- DIRECTIONS:
Find every line of the listing below where "green" appears, and copy it.

- SUPPLIED MATERIAL:
══════
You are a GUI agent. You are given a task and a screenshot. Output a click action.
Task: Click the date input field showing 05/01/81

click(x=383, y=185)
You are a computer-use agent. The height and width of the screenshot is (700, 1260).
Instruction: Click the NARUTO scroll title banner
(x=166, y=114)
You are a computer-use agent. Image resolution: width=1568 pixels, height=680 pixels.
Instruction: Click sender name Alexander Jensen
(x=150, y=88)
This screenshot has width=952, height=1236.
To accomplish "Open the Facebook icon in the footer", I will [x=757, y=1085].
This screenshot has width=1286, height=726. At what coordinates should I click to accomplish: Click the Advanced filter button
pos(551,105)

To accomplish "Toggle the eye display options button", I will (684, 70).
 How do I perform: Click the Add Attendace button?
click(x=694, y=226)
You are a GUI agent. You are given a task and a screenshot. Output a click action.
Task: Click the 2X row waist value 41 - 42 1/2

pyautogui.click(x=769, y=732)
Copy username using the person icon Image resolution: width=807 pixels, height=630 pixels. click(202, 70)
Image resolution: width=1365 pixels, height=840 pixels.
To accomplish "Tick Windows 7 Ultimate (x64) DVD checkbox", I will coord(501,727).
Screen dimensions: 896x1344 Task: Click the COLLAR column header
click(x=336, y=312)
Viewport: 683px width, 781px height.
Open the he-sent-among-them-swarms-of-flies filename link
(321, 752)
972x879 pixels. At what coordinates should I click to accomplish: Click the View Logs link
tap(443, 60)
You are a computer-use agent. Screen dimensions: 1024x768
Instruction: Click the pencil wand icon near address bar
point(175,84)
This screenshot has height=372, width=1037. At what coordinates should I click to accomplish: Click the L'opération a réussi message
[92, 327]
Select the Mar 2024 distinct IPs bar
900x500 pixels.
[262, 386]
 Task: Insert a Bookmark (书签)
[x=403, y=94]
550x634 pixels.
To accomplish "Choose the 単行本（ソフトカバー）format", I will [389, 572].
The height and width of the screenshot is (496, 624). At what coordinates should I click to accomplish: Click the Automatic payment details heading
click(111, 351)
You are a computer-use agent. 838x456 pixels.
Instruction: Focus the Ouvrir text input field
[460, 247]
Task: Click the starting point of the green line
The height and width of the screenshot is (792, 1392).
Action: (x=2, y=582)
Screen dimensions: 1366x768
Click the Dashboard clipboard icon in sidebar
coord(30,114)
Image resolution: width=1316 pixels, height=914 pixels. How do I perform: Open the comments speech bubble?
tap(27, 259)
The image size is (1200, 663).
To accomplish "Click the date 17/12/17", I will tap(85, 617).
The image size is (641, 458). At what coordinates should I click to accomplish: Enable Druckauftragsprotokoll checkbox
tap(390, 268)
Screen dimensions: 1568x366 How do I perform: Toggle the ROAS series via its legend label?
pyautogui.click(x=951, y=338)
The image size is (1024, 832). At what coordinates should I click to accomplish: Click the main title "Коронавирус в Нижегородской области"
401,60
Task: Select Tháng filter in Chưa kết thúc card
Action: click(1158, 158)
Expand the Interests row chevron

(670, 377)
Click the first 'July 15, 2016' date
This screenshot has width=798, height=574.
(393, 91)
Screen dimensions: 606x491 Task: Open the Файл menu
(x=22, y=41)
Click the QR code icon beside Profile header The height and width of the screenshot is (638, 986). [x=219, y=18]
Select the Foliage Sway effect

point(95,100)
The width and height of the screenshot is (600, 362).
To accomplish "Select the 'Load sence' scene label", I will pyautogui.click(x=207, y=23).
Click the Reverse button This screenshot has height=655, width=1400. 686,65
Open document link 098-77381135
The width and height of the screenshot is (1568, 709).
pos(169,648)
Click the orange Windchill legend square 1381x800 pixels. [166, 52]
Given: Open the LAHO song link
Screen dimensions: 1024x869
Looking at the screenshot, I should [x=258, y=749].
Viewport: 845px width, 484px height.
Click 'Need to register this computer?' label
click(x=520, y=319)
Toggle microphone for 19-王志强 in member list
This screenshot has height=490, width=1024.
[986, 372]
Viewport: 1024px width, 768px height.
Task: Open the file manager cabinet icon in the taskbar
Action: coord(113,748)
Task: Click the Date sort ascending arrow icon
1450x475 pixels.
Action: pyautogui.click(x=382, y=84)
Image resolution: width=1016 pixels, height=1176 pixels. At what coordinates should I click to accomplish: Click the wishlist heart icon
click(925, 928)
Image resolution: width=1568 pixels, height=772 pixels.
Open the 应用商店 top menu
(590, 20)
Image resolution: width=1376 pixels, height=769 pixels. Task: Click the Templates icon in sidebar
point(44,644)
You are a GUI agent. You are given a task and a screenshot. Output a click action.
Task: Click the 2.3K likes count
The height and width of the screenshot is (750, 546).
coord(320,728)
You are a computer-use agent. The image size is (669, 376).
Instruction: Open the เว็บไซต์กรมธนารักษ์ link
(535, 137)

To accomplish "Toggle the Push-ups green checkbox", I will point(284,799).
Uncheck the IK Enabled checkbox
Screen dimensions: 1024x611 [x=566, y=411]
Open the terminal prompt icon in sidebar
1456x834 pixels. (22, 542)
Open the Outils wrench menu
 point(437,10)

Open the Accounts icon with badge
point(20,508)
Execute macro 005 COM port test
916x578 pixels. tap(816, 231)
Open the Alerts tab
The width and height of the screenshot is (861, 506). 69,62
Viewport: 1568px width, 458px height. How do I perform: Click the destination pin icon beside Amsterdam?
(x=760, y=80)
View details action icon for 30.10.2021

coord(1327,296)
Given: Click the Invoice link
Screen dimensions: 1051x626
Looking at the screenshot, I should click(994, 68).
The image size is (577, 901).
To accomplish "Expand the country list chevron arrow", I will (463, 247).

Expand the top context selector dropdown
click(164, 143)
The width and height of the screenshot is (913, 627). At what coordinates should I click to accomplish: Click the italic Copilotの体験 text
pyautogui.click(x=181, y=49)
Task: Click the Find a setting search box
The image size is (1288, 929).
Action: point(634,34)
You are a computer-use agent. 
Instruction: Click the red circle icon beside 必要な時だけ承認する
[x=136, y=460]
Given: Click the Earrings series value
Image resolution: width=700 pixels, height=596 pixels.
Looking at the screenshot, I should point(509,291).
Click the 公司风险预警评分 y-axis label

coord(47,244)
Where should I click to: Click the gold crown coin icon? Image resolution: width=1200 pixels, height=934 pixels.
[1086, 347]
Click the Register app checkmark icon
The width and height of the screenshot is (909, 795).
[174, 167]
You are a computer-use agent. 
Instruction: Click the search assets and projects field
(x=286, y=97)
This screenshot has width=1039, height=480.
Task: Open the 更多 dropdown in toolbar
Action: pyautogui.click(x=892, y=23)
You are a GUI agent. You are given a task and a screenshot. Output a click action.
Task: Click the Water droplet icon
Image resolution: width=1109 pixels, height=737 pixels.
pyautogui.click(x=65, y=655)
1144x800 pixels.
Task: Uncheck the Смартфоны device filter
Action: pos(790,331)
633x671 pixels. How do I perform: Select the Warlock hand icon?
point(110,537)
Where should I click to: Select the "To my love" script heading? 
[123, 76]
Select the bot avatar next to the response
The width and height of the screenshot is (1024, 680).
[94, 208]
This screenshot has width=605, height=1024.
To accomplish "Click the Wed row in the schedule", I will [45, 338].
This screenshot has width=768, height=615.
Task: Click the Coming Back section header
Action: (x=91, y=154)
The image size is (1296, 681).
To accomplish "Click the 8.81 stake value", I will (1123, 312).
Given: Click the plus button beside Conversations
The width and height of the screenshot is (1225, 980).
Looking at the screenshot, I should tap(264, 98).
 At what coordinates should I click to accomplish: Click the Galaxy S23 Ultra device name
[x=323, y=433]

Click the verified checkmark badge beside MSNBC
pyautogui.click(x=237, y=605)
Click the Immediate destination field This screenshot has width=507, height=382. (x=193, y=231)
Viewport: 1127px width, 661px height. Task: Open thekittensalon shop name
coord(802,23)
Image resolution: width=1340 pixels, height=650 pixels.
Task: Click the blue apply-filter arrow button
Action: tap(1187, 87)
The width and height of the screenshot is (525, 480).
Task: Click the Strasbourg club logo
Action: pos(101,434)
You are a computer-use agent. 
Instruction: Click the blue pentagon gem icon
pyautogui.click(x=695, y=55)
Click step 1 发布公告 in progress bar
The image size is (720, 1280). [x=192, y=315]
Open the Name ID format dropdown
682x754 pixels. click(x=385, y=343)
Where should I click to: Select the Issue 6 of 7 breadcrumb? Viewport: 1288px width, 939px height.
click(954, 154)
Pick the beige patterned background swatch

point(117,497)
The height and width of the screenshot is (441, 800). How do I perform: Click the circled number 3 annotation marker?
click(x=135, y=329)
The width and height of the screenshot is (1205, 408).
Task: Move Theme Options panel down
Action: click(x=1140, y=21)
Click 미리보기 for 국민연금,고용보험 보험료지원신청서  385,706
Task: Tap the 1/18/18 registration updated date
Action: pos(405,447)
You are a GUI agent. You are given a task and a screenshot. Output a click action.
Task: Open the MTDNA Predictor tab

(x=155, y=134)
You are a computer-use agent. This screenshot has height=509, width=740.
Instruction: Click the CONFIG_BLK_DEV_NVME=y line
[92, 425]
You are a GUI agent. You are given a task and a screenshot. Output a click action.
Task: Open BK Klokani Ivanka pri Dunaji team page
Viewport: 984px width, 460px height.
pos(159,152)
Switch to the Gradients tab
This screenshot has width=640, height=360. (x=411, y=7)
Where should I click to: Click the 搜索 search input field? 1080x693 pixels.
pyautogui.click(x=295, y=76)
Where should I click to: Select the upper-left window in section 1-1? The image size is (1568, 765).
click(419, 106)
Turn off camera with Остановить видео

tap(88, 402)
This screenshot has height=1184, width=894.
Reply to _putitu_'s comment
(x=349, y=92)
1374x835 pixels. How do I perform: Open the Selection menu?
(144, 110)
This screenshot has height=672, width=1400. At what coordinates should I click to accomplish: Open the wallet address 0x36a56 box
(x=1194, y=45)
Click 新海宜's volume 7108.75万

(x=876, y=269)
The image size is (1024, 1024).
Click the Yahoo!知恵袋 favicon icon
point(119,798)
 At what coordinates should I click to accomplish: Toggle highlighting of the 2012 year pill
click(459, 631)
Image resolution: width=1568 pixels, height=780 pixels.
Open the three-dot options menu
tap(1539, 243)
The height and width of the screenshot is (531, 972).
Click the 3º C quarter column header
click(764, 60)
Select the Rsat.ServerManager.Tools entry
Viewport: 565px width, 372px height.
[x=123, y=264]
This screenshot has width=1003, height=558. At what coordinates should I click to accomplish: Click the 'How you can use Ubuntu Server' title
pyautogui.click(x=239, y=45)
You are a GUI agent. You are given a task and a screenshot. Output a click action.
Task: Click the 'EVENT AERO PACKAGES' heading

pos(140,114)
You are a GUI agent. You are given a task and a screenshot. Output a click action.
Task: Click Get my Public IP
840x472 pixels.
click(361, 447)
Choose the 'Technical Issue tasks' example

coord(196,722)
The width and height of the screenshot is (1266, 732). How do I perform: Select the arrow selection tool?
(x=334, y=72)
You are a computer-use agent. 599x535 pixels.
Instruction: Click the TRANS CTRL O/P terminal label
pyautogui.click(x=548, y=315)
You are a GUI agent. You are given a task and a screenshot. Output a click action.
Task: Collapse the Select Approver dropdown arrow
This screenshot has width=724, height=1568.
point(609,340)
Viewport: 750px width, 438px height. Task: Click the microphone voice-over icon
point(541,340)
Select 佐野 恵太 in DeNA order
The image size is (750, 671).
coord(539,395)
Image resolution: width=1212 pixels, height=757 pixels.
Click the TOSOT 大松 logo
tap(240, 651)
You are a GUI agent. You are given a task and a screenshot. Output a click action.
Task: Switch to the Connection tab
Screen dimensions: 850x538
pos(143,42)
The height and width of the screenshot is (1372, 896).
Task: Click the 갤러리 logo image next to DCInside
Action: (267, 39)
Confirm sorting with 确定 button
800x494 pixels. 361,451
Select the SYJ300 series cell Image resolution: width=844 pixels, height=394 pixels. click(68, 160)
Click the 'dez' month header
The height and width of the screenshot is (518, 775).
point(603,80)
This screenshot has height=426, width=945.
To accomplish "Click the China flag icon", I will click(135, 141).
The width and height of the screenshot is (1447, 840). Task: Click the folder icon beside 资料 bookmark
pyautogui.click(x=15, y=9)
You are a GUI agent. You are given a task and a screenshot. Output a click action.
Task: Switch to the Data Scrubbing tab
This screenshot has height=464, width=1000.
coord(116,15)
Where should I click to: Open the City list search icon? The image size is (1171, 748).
══════
- ANSWER TO THIS PROBLEM:
Task: Click the starting point of the green line
To accomplish "Toggle the Push-ups green checkbox", I will point(284,799).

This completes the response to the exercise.